There is a principle in object-oriented design to prefer composition over inheritance. This applies also to modeling in MPS.

Example Problem

Let’s say that as part of your language you need to describe an input for a certain transformation. The input has a name and can come from two sources: a named file or standard input (stdin).

Inheritance-Based Solution

Here is how you could model this requirement. First, let’s create a base concept for inputs:

abstract concept Input : INamedConcept

The input has a name (by virtue of implementing INamedConcept) and is an abstract concept because it’s missing any information about where it comes from. This is the responsibility of concrete subconcepts.

The subconcepts would look as follows:

concept StdinInput extends Input
concept FileInput extends Input { fileName : string; }

There’s a StdinInput that doesn’t need any further information, and another concept, FileInput, which requires the user to specify the file name.

(A side note: I’m using pseudo-definition snippets instead of screenshots of actual concept definitions, I hope the concepts are still clear enough.)
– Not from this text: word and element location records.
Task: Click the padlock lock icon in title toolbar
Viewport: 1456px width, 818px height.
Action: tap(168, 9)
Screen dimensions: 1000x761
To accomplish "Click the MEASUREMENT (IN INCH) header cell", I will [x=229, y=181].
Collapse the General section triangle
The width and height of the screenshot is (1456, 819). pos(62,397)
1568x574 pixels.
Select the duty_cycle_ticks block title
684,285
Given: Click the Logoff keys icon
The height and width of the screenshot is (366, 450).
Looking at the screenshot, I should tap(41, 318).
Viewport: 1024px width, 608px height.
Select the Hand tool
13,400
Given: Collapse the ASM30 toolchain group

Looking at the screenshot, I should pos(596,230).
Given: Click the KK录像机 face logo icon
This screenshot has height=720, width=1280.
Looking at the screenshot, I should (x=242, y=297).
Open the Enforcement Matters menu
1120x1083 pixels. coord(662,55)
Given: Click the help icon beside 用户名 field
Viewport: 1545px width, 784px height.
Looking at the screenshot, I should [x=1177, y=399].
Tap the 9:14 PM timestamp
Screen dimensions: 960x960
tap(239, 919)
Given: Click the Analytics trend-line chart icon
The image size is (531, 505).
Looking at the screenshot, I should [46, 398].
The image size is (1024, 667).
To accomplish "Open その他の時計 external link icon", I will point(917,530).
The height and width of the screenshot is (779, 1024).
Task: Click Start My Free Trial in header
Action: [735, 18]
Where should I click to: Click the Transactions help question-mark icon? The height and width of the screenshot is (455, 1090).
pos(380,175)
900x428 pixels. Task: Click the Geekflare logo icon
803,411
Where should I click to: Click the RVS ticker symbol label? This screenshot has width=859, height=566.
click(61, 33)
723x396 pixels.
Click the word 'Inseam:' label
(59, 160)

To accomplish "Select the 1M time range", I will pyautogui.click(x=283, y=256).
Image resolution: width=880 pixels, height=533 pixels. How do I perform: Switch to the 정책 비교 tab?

Composition-Based Solution

Let’s see how a composition-based solution would look like. We define a concrete concept for the input and an abstract concept for just the input source:

concept Input : INamedConcept { source: InputSource }
    
abstract concept InputSource

The Input concept still implements INamedConcept so it has a name, but has a separate child for the source.

The different input sources would now extend InputSource:

concept FileInputSource extends InputSource { fileName : string; }
concept StdinInputSource extends InputSource

Editing Experience

Why is the composition-based solution better? One argument in its favor is that it makes for a better editing experience out of the box.

Let’s say you create an input named foo that comes from standard input, and later you want to change the source to be foo.json. You can’t actually do this without replacing the entire Input node which has two unintended consequences:

  1. The name of the input will be cleared when replacing it with a new instance.
  2. The identifier of the new node will be different from the identifier of the old node, breaking any references to the old node.

While the first issue can be fixed using a custom node factory, the second issue is impossible to fix.

With the composition-based solution you only need to replace Input.source, the Input node remains along with its name and any incoming references.